## Data for processing
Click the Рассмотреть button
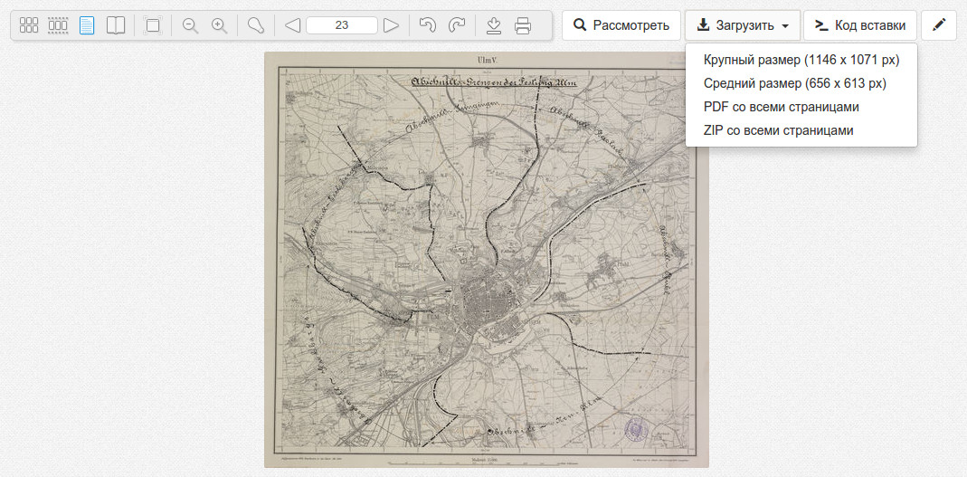967x477 pixels. (621, 25)
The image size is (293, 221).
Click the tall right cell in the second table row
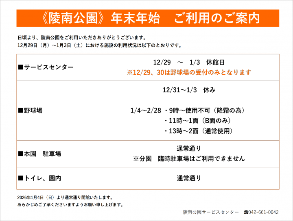point(189,111)
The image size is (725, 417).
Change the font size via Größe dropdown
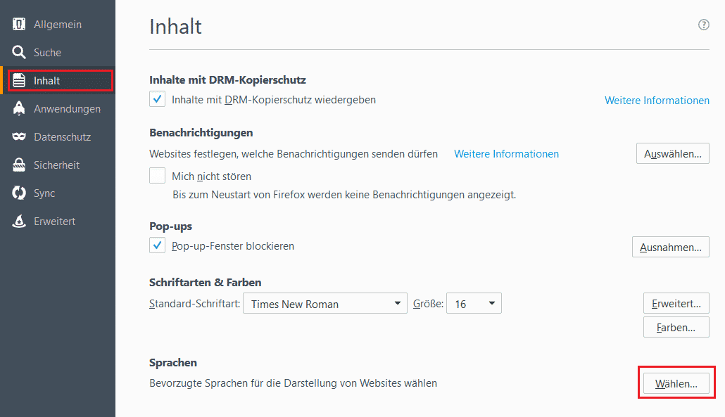474,303
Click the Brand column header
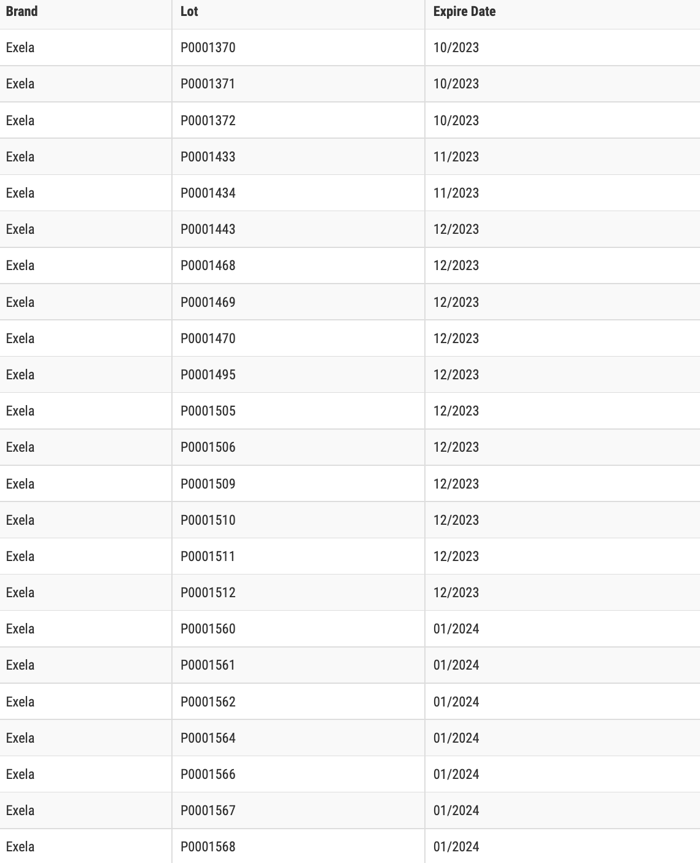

## Brief
The lines from the one containing "Click the tall" through the last line of the records are what you should copy, word for word and nothing else, with pictures left out.

## Written answer
Click the tall right cell in the second table row
point(189,111)
The image size is (725, 417).
Change the font size via Größe dropdown
474,303
Click the Brand column header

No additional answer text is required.